Tip: An empty cell is equal to "" (i.e., empty string). Start counting from the first cell of worksheet WS_TRIPS.

15.4 Loading the Data

Write a sub called LoadTripRecords that executes the following tasks.

  1. Determine the values of public variables numRows and numCols using the functions countNumberOfRows and countNumberOfColumns, respectively. For both functions, use the worksheet name stored in WS_TRIPS as an argument.
  2. Dimension the dynamic array tripRecords so that it has numRows rows and numCols columns. In other words, it now has numCols \(\times\) numRows elements.
  3. Store all the data (i.e., headings and values) from worksheet WS_TRIPS into the public array tripRecords.

15.5 Cleaning the Data

  1. Write a function called IsRowValid to check if a row from the array tripRecords contains valid data. This function receives a row number as a parameter row (Long) and returns True (i.e., a Boolean type) only if:

    • trip_distance is higher than 0, and
    • fare_amount is higher than 0, and
    • passenger_count is higher than 0.

    Tip: Notice that the first three data rows of worksheet WS_TRIPS are invalid.

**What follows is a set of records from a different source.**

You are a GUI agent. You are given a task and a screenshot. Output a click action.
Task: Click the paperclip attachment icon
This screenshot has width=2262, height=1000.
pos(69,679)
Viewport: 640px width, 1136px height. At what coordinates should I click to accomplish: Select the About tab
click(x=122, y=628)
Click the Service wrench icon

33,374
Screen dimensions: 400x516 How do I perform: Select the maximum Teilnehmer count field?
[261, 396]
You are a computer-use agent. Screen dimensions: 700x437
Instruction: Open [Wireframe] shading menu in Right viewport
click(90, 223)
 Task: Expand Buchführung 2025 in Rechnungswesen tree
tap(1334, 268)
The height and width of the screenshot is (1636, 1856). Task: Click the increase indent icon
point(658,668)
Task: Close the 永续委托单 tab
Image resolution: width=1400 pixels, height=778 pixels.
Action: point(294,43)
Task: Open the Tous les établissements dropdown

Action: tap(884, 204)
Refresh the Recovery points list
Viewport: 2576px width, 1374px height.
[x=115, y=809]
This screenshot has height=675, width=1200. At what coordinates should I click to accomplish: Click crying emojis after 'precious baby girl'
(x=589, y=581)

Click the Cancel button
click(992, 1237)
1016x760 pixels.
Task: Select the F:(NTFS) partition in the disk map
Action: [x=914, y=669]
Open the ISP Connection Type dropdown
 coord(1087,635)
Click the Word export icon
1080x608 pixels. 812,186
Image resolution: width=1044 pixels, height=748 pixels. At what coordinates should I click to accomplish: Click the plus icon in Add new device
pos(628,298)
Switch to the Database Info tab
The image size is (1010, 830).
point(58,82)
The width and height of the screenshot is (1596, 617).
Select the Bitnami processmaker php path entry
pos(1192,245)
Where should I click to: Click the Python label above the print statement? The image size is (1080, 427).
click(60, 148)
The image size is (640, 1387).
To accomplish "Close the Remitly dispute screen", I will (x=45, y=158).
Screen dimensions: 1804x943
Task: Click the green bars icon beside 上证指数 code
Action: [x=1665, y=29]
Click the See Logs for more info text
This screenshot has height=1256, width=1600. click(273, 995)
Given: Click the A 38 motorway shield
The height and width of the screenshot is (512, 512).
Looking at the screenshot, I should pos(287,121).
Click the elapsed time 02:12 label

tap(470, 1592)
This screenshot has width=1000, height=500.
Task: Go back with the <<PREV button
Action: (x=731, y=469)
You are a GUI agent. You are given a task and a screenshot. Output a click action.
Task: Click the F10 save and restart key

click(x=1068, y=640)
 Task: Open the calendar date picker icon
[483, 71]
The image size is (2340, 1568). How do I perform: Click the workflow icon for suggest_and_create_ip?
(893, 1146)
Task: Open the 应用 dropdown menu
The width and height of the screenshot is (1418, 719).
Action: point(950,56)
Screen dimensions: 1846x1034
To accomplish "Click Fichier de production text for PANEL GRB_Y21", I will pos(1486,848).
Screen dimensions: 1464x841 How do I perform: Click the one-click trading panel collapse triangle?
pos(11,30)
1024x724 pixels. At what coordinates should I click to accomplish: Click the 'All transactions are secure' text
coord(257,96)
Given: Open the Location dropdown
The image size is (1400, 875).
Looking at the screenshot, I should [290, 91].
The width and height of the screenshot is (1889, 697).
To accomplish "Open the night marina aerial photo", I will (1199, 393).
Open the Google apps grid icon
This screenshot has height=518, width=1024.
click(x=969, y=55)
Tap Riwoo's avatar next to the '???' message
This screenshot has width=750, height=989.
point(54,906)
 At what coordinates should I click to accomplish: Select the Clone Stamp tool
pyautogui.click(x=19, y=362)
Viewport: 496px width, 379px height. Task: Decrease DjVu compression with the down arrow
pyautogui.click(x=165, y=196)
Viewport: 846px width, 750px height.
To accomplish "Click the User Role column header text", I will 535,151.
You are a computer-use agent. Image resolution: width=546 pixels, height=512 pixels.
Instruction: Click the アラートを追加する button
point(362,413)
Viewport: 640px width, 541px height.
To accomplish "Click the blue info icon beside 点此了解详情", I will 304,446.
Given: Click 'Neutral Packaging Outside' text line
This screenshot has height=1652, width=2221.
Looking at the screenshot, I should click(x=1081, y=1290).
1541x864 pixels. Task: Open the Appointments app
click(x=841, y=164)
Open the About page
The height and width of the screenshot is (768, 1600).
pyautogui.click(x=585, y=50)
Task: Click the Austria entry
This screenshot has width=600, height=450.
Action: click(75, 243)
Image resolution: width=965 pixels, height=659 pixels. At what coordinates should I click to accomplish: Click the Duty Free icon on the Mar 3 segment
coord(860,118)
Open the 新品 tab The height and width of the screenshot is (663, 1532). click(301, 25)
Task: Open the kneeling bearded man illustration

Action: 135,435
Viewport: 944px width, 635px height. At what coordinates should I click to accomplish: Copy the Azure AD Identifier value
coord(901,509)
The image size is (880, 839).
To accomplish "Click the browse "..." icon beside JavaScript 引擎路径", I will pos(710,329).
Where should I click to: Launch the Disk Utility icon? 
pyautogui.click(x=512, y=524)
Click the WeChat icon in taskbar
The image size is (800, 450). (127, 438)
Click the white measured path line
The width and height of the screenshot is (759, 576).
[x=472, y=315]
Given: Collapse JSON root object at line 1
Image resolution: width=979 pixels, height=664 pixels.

  2. Create a Sub called CleanInvalidTrips that fills the public array cleanedTripRecords with only the valid rows from array tripRecords (use the IsRowValid function).

15.6 Writing the Data

  1. Create a Sub called WriteValidTripRecords that writes the contents of the public array cleanedTripRecords in worksheet WS_TRIPS_CLEANED.
  2. Add a button to the worksheet WS_TRIPS in column M with the caption “Clean trip records”, which, when clicked, executes a sub called SaveCleanData that:
    • Calls LoadTripRecords.
    • Calls CleanInvalidTrips.
    • Calls WriteValidTripRecords.
    • Shows a message box with the message “ rows have been cleaned.”, where “” corresponds to the difference in the number of rows between public arrays tripRecords and cleanedTripRecords.